▶ TEXT FOR ANALYSIS:
◇ ◇ ◇
Context: Transient hypothyroxinemia is common in infants less than 30 wk gestation and is associated with neurodevelopmental deficits; it has no consensus definition. We previously suggested that appropriate ranges for postnatal serum T-4 values are at least cord levels corrected to an equivalent gestational age if the fetuses had remained in utero.
Objective: The study objective is to investigate the contribution of prenatal and intrapartum factors (n = 27) to the variations in cord levels of iodothyronines, T-4-binding globulin, and TSH, and to provide an appropriate definition of transient hypothyroxinemia.
Design: The study design is a cohort study (n = 620) in 11 Scottish neonatal intensive care units.
Patients: Infants were delivered at 23- to 42-wk gestation and recruited between January 1998 and September 2001.
◇ ◇ ◇
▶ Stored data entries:
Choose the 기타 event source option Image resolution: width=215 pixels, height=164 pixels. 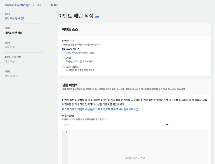(63, 58)
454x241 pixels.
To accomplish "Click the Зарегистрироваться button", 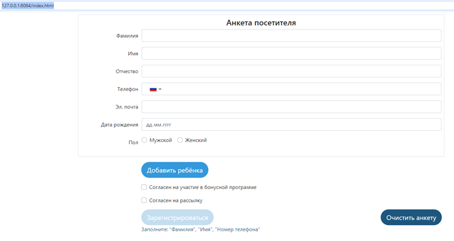I will (177, 217).
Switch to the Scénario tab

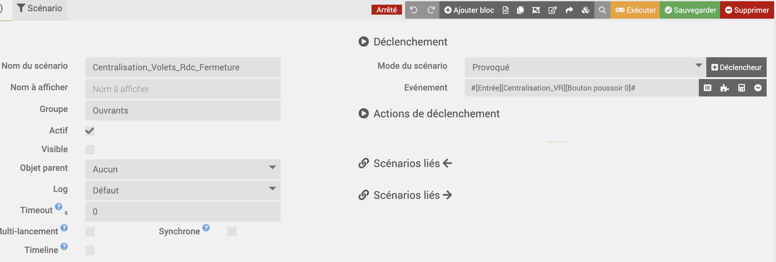click(40, 8)
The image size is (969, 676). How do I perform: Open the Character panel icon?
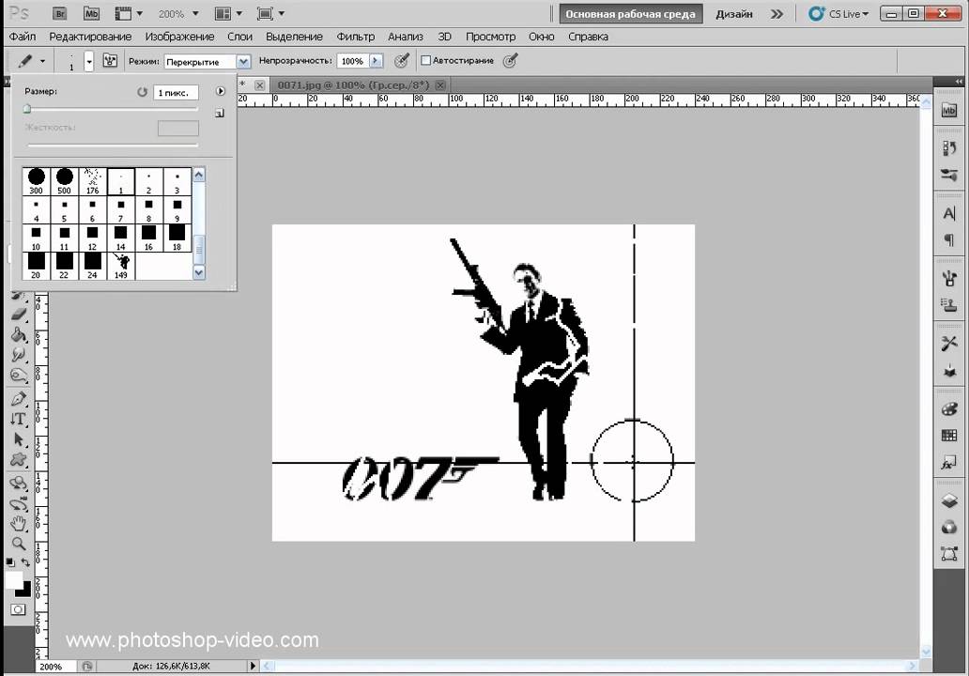pos(949,214)
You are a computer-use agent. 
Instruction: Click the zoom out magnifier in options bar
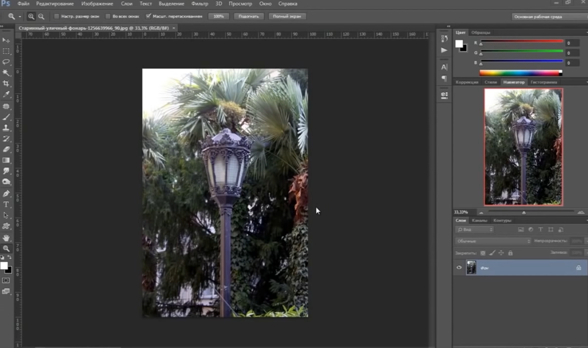click(41, 16)
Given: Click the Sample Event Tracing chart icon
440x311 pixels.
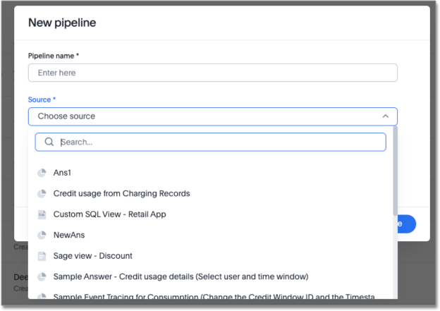Looking at the screenshot, I should click(42, 297).
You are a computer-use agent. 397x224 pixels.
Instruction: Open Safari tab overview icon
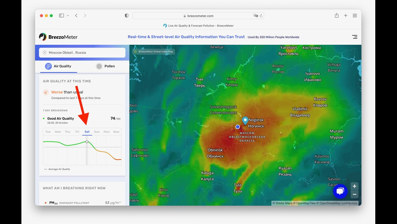(355, 16)
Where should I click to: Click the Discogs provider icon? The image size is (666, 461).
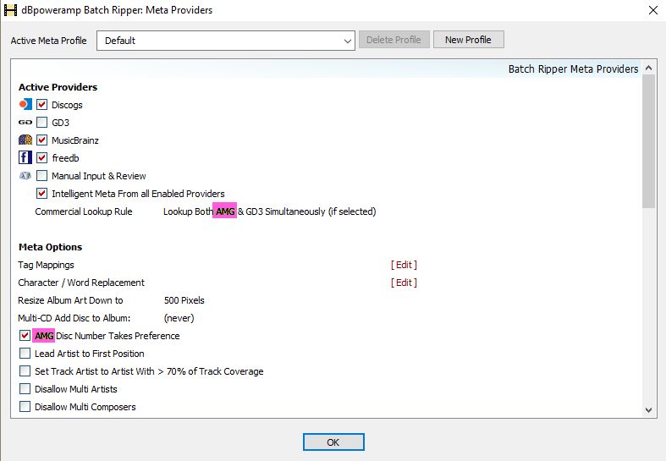tap(25, 105)
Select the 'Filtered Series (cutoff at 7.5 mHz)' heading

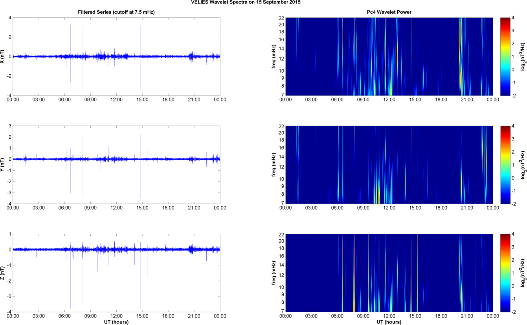click(116, 12)
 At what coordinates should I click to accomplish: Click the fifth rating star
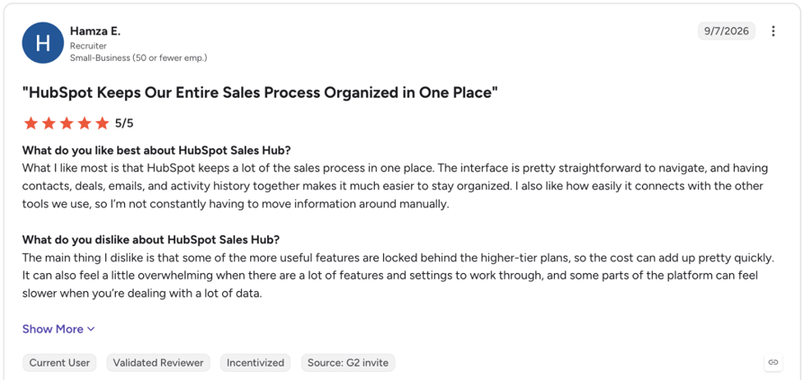pyautogui.click(x=103, y=123)
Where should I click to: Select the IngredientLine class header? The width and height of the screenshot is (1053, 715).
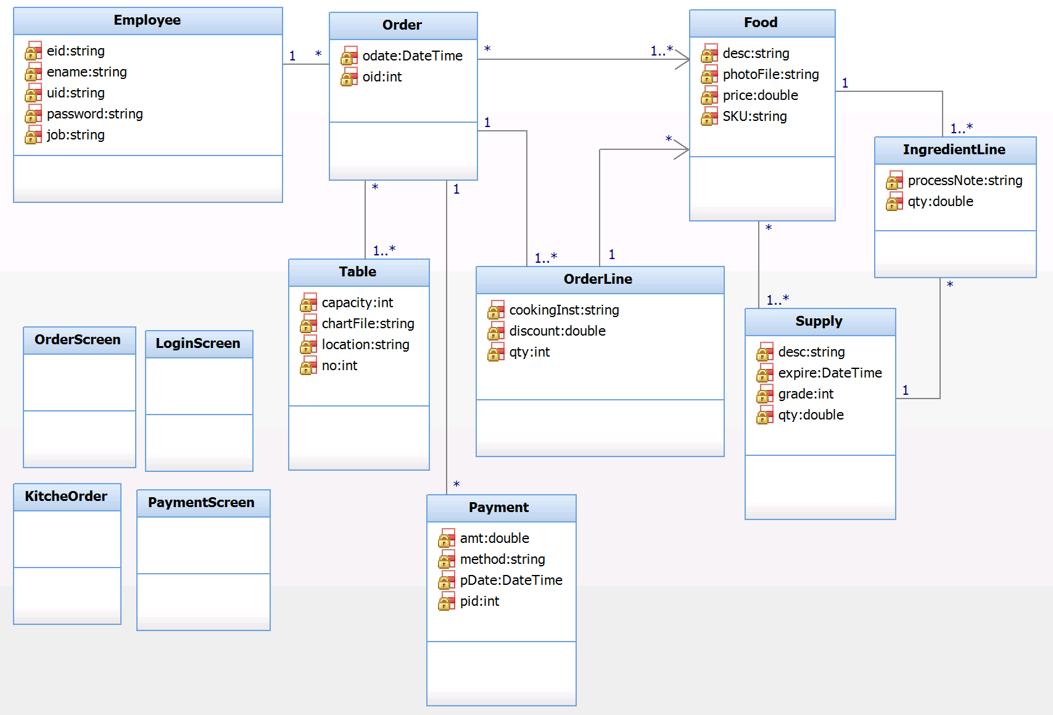point(954,150)
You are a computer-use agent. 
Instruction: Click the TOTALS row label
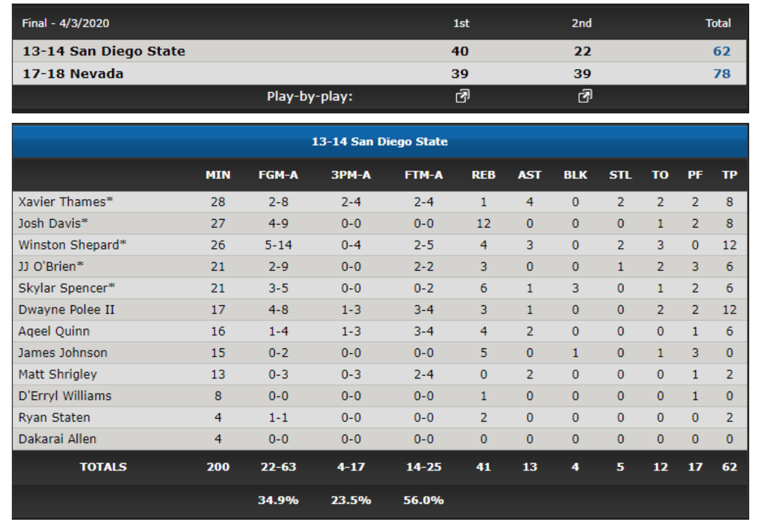point(103,467)
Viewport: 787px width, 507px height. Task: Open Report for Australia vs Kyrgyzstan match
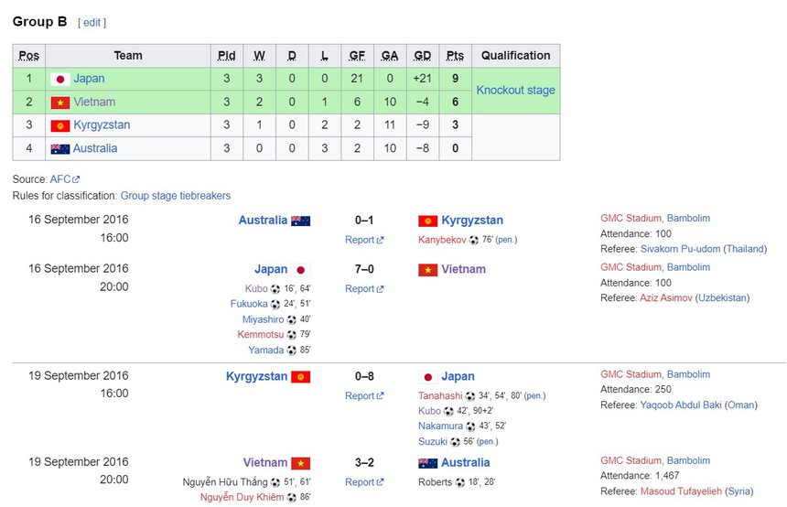[x=363, y=241]
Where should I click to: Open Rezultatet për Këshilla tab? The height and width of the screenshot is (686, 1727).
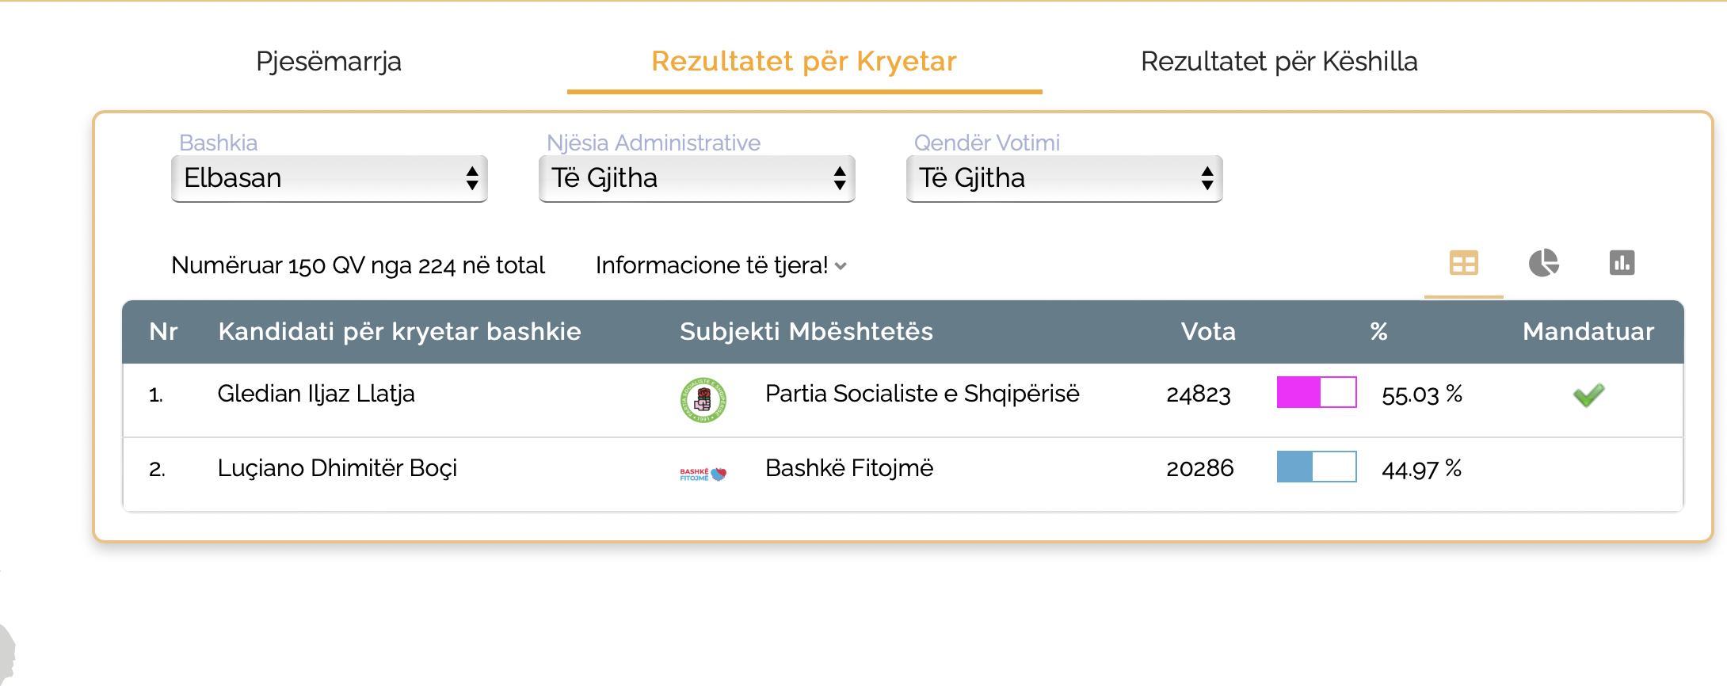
◇ ◇ ◇
▶ PROMPT 1:
Determine whether each statement below agrees with the study abstract on transient hypothyroxinemia: (a) The study was carried out in 11 Scottish neonatal intensive care units. (b) Transient hypothyroxinemia has a consensus definition. (c) Infants were recruited between January 1998 and September 2003. For each, answer yes or no and quote the deciding words of the abstract.
▶ PROMPT 2:
Reproduce word for word the portion of the study abstract on transient hypothyroxinemia starting with "Context: Transient hypothyroxinemia" and going on through "intensive care units.".

▶ REPLY 1:
(a) Yes: "a cohort study (n = 620) in 11 Scottish neonatal intensive care units"
(b) No: "it has no consensus definition"
(c) No: "recruited between January 1998 and September 2001"

▶ REPLY 2:
Context: Transient hypothyroxinemia is common in infants less than 30 wk gestation and is associated with neurodevelopmental deficits; it has no consensus definition. We previously suggested that appropriate ranges for postnatal serum T-4 values are at least cord levels corrected to an equivalent gestational age if the fetuses had remained in utero.
Objective: The study objective is to investigate the contribution of prenatal and intrapartum factors (n = 27) to the variations in cord levels of iodothyronines, T-4-binding globulin, and TSH, and to provide an appropriate definition of transient hypothyroxinemia.
Design: The study design is a cohort study (n = 620) in 11 Scottish neonatal intensive care units.